Secara umum kepala ruangan merupakan pengamatan yang dilakukan oleh atasan, terhadap pekerjaan yang dilakukan bawahan untuk memberikan bantuan jika ditemukan masalah pada pekerjaan yang dilakukan (Suarli, 2009). Kepala ruangan perlu terus-menerus membina perawat agar program kerja yang telah di sepakati dapat tercapai semaksimal mungkin, selain itu juga didalam pencapaian program kerja tersebut terdapat program kerja yang prioritas, salah satunya

terdapat program kerja pengendalian infeksi melalui tindakan mencuci tangan. Namun, tampaknya belum semua kepala ruangan memahami upaya tersebut secara tepat. Ini tercermin dari belum optimalnya upaya kepala ruangan dalam meningkatkan pengawasan pengendalian infeksi di ruangan rawat inap, khususnya dalam menjalankan peran dan fungsi kepala ruangan sebagai bagian dari tim PPIRS (Panitia Pengendalian Infeksi Rumah Sakit). Oleh kartena itu di perlukan adanya dorongan yang lebih lanjut terhadap kepala ruangan dalam pengawasan pengendalian infeksi khususnya tindakan mencuci tangan.

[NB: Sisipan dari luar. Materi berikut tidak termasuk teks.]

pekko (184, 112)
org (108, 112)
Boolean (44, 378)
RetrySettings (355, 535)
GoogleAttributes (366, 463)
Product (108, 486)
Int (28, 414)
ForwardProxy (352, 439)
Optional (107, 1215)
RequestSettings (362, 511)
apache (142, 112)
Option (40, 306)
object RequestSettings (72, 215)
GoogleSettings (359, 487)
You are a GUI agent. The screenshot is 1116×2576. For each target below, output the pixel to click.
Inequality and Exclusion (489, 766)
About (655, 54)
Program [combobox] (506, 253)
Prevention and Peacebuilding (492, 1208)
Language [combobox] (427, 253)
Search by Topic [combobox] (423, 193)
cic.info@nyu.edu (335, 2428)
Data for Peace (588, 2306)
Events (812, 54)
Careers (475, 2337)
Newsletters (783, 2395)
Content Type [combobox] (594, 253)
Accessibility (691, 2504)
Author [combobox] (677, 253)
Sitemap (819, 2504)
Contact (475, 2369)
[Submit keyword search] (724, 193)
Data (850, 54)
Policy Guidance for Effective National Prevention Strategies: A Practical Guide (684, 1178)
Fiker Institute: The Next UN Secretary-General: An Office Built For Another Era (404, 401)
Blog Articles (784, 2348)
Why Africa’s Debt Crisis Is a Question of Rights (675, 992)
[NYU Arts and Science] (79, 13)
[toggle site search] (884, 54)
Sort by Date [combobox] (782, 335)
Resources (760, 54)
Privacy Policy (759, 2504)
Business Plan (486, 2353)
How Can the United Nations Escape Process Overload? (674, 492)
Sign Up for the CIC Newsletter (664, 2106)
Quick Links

Tindakan mencuci tangan dapat mencegah terjadinya penularan infeksi nosokomial di Rumah Sakit. Berdasarkan studi pendahuluan yang dilakukan peneliti pada tanggal 28 Juli 2015 di Rumah Sakit Mitra Sejati Medan. Didapatkan data infeksi tindakan mencuci tangan 15%. Maka berdasarkan uraian diatas, peneliti tertarik untuk melakukan penelitian mengenai “Hubungan Pengawasan Kepala Ruangan Dengan Tindakan Cuci Tangan Perawat di Rumah Sakit Mitra Sejati Medan Tahun 2015”.